Vicarious liability and its extent has been examined recently in two English cases. The claimant in Shelbourne v Cancer Research UK [2019] EWHC 842 (QB) sought damages after she was injured by a drunken partygoer at a Christmas party organised by her employers. A visiting scientist, who was not employed by the defendant, but worked in its laboratories under its supervision, had dropped the claimant while trying to lift her off the dance floor. At trial, the claimant argued that her employer had been negligent in its pre-party risk assessment and in relation to the security arrangements at the event, or was vicariously liable for the actions of the partygoer.

The court held that, although the defendant owed a duty of care to the claimant, this had not been breached. In addition, the defendant was not vicariously liable because the scientist's behaviour was outside the “field of activities” entrusted to him. His field of activities was his laboratory work, which was not sufficiently connected with his conduct at the party to establish vicarious liability. The claimant’s subsequent appeal was unsuccessful.

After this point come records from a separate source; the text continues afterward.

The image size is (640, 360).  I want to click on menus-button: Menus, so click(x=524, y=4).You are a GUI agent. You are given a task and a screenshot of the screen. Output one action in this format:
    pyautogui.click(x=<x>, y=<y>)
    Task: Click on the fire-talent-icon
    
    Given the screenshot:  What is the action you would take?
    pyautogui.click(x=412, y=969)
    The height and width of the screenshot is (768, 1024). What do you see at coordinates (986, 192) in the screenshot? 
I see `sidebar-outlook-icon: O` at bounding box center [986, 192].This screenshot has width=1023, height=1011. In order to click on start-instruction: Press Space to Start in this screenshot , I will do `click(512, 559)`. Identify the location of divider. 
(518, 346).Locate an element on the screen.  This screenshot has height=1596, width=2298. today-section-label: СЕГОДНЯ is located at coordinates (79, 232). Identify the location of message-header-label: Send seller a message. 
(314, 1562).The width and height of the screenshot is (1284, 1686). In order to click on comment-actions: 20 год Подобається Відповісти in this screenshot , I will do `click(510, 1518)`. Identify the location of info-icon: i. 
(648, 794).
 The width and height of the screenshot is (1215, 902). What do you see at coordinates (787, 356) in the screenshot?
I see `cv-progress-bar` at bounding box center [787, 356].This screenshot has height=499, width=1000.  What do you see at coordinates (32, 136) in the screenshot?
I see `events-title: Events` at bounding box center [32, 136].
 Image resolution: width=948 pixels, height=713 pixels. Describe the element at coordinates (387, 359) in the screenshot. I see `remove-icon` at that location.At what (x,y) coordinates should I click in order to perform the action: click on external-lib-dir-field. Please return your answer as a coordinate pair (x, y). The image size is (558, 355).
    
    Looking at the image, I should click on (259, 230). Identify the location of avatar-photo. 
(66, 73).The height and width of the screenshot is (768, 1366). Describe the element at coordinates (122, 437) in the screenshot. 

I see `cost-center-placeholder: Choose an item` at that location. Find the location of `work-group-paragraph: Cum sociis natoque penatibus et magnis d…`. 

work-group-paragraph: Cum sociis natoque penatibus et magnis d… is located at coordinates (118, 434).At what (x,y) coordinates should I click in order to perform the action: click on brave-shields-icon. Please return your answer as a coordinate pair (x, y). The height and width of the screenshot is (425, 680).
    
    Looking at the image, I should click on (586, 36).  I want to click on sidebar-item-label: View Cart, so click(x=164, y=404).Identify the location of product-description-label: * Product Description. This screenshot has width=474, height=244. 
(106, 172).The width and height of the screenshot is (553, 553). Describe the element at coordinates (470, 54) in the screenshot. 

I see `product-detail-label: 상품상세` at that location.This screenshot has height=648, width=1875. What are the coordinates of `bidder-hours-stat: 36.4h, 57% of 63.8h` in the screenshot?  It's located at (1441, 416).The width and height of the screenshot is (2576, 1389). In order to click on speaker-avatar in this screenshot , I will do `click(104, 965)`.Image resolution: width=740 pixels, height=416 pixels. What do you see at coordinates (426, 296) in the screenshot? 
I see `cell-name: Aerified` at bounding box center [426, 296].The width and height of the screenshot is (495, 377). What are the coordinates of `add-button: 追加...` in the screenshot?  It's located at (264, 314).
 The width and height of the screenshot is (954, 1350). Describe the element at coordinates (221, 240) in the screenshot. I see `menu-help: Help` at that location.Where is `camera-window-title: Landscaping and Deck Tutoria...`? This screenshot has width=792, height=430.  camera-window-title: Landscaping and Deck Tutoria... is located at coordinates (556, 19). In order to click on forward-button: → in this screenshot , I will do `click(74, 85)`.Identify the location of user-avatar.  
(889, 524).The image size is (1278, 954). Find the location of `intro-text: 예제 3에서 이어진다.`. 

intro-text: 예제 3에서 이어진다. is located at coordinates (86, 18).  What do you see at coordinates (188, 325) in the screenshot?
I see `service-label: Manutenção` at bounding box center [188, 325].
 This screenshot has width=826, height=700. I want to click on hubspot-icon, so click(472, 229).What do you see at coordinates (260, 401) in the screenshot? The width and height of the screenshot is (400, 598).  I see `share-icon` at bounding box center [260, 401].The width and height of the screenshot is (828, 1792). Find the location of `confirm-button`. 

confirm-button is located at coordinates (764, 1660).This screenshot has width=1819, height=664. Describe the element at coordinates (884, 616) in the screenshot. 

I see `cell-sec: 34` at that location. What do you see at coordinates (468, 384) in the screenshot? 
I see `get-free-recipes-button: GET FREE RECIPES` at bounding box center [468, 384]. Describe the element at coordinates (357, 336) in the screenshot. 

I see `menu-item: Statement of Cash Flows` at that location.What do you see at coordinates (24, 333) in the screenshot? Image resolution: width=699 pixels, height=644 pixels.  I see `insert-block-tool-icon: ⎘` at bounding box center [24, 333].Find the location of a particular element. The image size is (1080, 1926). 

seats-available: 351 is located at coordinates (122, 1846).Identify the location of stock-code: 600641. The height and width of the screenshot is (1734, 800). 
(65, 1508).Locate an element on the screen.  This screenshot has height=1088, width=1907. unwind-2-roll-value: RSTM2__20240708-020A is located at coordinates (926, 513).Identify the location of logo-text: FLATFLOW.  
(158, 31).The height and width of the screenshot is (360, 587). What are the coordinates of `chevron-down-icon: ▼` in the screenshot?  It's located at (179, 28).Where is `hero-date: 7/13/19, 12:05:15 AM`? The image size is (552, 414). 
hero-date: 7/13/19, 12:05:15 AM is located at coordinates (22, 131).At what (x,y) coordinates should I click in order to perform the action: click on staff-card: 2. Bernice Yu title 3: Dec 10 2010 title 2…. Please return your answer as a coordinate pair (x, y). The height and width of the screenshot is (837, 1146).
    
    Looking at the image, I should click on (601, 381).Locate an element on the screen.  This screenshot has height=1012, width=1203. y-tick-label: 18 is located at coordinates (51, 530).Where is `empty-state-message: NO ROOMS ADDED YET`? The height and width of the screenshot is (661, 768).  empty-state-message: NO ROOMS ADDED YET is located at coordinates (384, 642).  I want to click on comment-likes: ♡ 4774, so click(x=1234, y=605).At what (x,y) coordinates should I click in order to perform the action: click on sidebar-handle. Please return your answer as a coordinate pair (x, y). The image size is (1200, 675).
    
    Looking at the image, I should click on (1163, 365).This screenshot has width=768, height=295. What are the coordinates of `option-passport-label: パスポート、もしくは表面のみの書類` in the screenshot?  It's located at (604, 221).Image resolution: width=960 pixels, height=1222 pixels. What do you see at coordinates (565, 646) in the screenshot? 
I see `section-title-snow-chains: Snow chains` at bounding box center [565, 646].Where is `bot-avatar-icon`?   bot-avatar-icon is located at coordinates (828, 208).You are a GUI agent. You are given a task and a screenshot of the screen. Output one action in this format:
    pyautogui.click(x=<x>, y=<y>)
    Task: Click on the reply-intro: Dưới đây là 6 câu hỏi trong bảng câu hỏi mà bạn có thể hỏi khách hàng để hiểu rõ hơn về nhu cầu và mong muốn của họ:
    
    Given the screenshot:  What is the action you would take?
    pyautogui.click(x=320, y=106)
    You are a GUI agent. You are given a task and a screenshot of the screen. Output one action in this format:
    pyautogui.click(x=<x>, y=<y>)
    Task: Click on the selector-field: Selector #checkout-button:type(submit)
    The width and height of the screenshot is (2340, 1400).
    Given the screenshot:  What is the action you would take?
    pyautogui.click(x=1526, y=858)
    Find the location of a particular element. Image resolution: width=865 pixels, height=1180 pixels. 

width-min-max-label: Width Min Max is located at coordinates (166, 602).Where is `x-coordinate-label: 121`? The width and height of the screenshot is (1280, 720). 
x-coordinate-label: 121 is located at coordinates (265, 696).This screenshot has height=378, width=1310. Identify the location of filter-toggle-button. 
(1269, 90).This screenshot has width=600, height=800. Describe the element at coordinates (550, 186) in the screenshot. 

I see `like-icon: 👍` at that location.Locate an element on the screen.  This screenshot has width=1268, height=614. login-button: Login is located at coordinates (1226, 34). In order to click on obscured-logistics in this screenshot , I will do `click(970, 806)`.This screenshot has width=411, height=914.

In Brayshaw v Partners of Apsley Surgery [2018] EWHC 3286 (QB) the claimant had suffered numerous physical and mental health problems over many years. A locum GP at her surgery had spoken to her during one telephone conversation and had gone on to introduce the claimant to his faith, church and Christian practices. When the claimant's relationship with the locum and his wife deteriorated, she alleged that she had suffered psychiatric harm as a result of the religious practices and doctrines that the locum had imposed on her. The claimant argued that, as the locum's services had been engaged by the defendant, the surgery was vicariously liable.

The claimant was partially successful in that the court held that the locum had been negligent in relation to her mental health, but that the surgery was not vicariously liable. The locum was not an employee – his services were engaged at specific times for specific defined purposes. Following the initial telephone consultation, the locum's negligent behaviour occurred away from surgery and promotion of his religious beliefs could not be seen as an activity undertaken on the surgery's behalf. The locum's actions were not part of business activity of the defendants, which was to provide medical treatment to patients. The claimant has appealed and the decision on that appeal is awaited.